Aida non piace e la Scala si trasforma in uno stadio

Aida di Giuseppe Verdi, Scala di Milano, 14 febbraio. Il primo atto scorre lisco. Solo qualche applauso di cortesia, e punto. Ma è la bonaccia prima della tempesta. Nel foyer si affilano le armi. I fondamentalisti dell'opera, tipi che vivono la lirica come se fosse questione di vita o di morte, fanno capannelli: bocciano Tizio, assolvono Caio, l'opera non è più quella d'una volta, l'orchestra neppure, figuriamoci le stagioni e via dicendo. Finisce l'intervallo, si abbassano le luci, torna il direttore: Omer Meir Wellber. Prima che sollevi la bacchetta, da un palco, uno spettatore inveisce sull'orchestra che farebbe di tutto per boicottare il direttore, evidentemente non gradito. Mica si limita a un accenno: si prende la scena e spiega che l'orchestra fa l'anarchica con quel direttore. Aida riparte.

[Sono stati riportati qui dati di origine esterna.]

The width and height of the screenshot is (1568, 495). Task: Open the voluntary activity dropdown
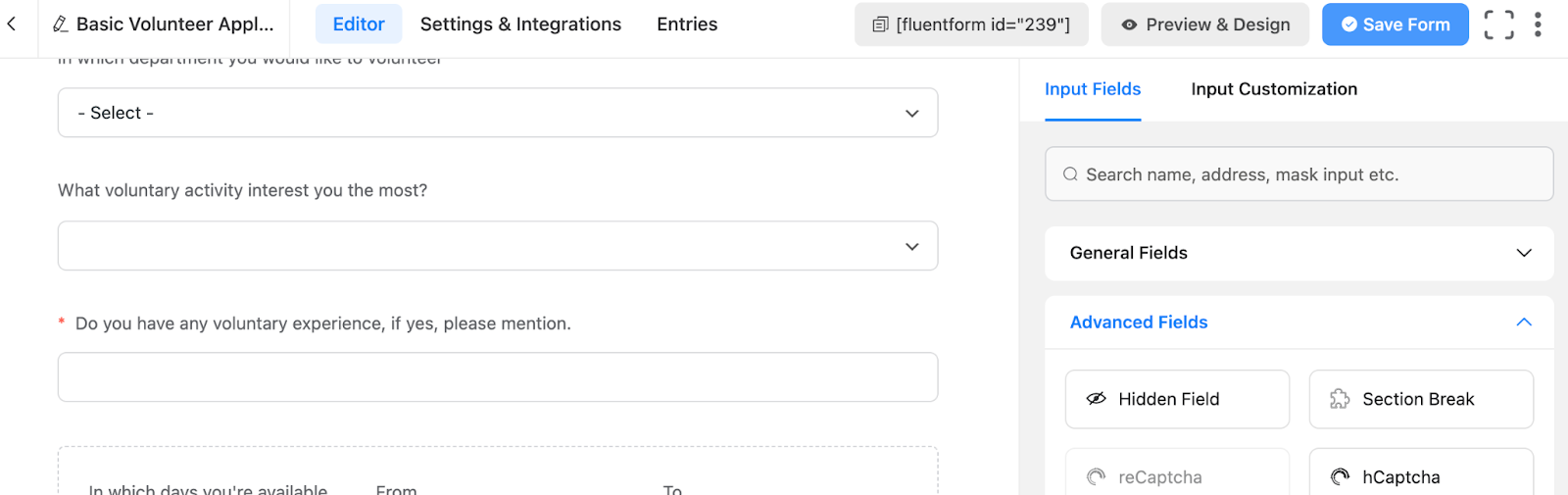pos(498,246)
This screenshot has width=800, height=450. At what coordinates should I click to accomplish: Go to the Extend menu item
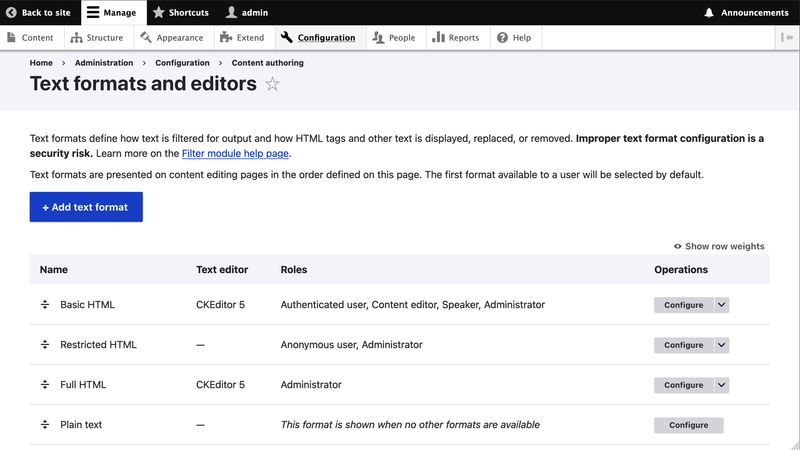[x=243, y=38]
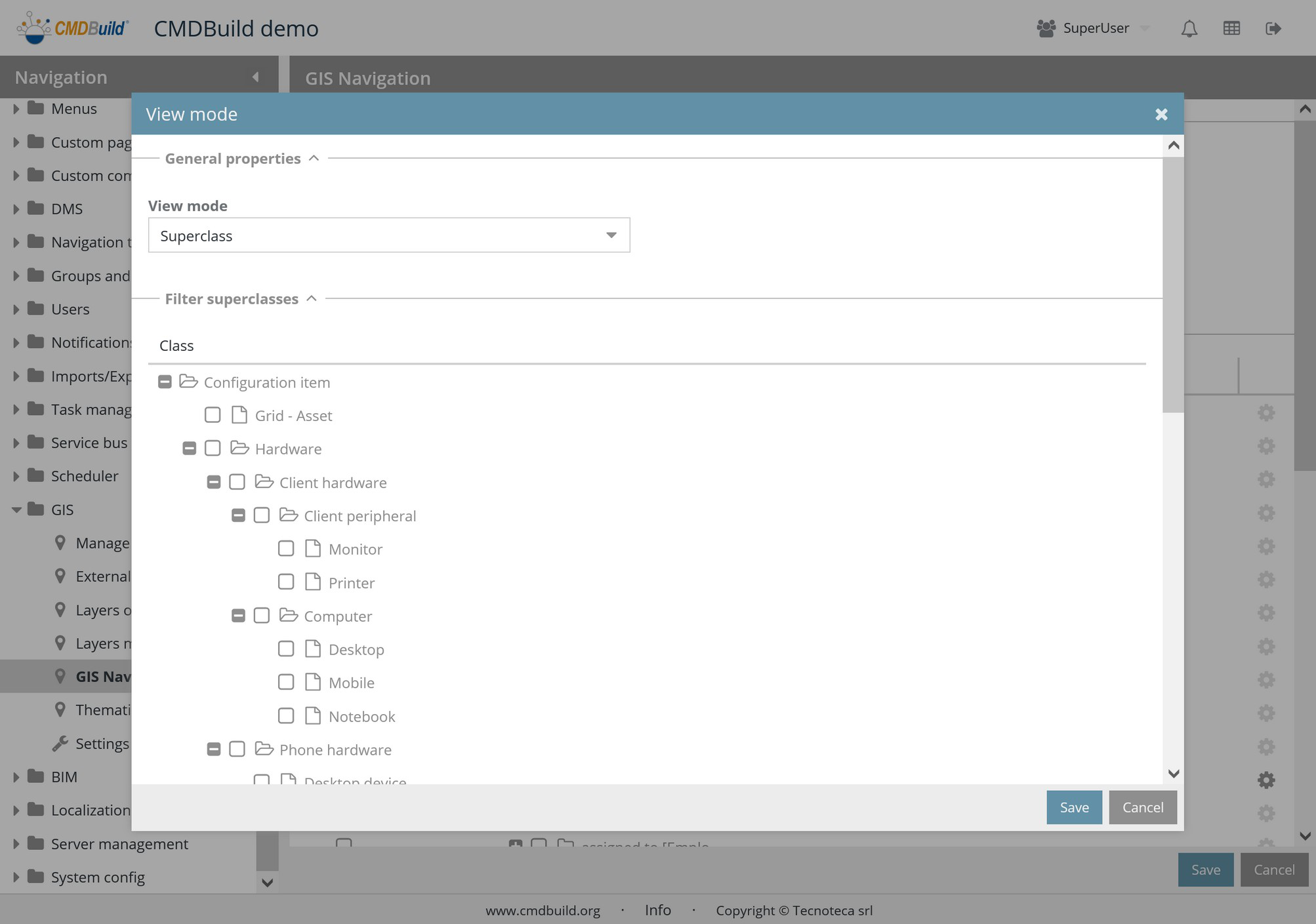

Altro intervallo, altri siparietti, culmine quando l'opera finisce: vengono buati i cantanti (dalla performance non memorabile, effettivamente) e soprattutto il direttore.

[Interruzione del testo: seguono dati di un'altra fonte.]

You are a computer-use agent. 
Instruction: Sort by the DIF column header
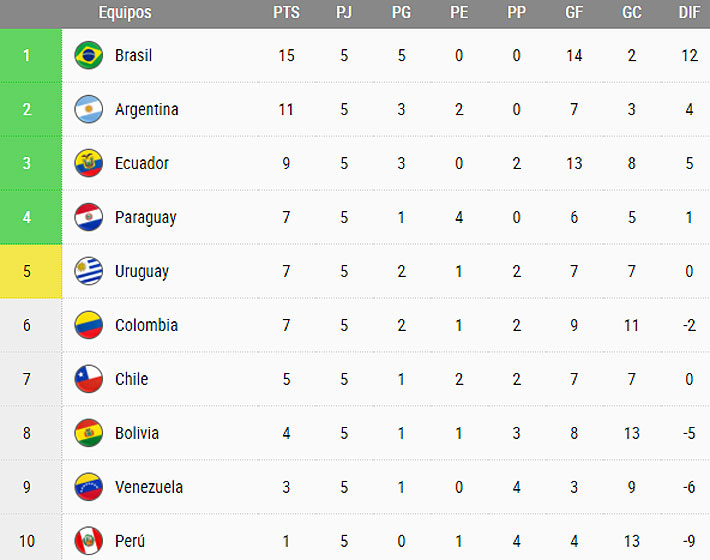(689, 13)
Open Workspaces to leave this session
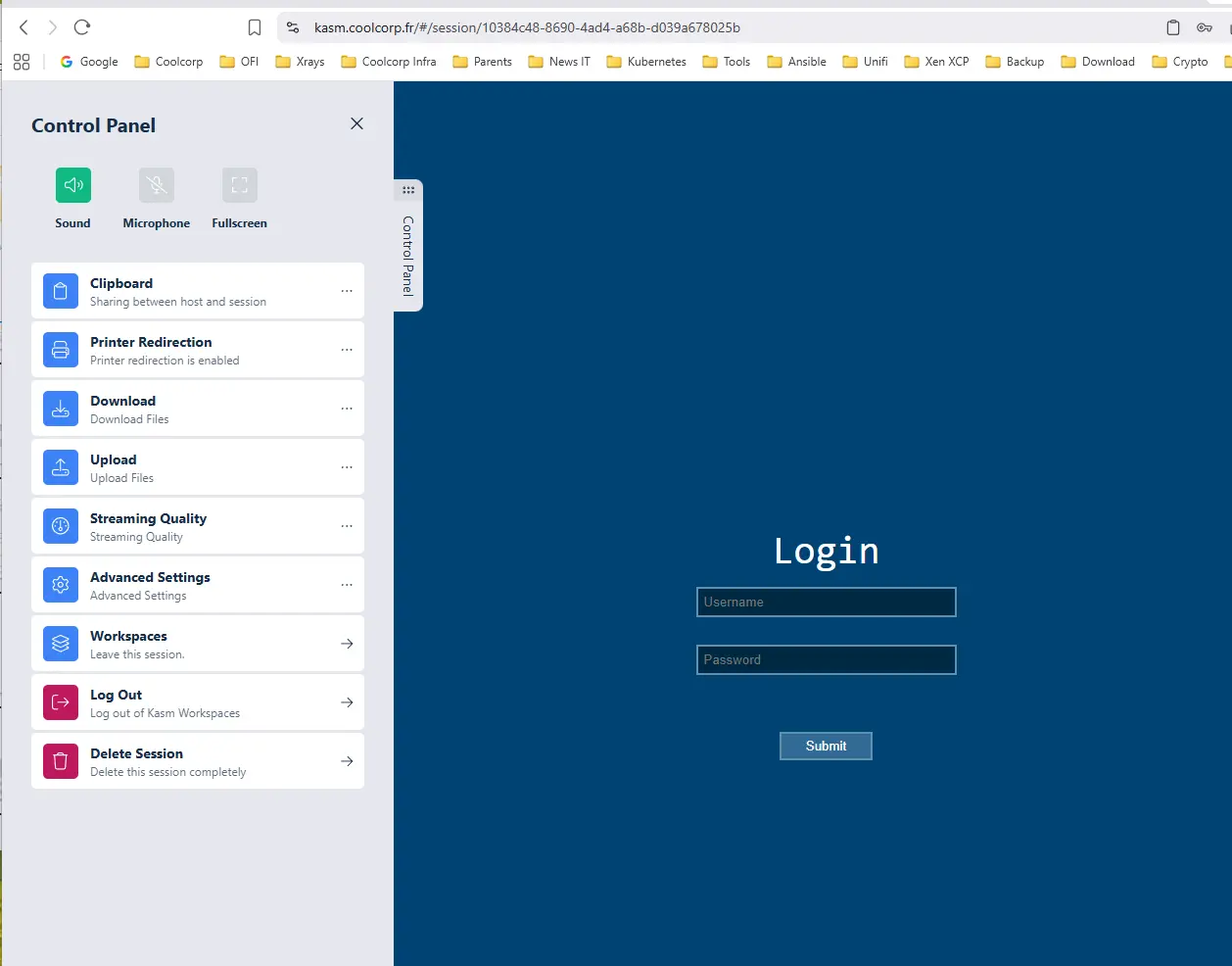The image size is (1232, 966). [x=198, y=644]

Ora i fuochi si accendono in altri punti del teatro diviso fra chi applaude lo spettacolo, chi inveisce sull'orchestra sull'onda del primo ardito, chi dice «vergognatevi» al pubblico che applaude, mentre gli spettatori stranieri si gustano questo spettacolo d'italianità da cartolina. Nel frattempo gli orchestrali, fatta l'ultima nota, se ne vanno infastiditi. Aida alla Scala sconta il passato. Un passato (e un raffronto) che pesa come un macigno.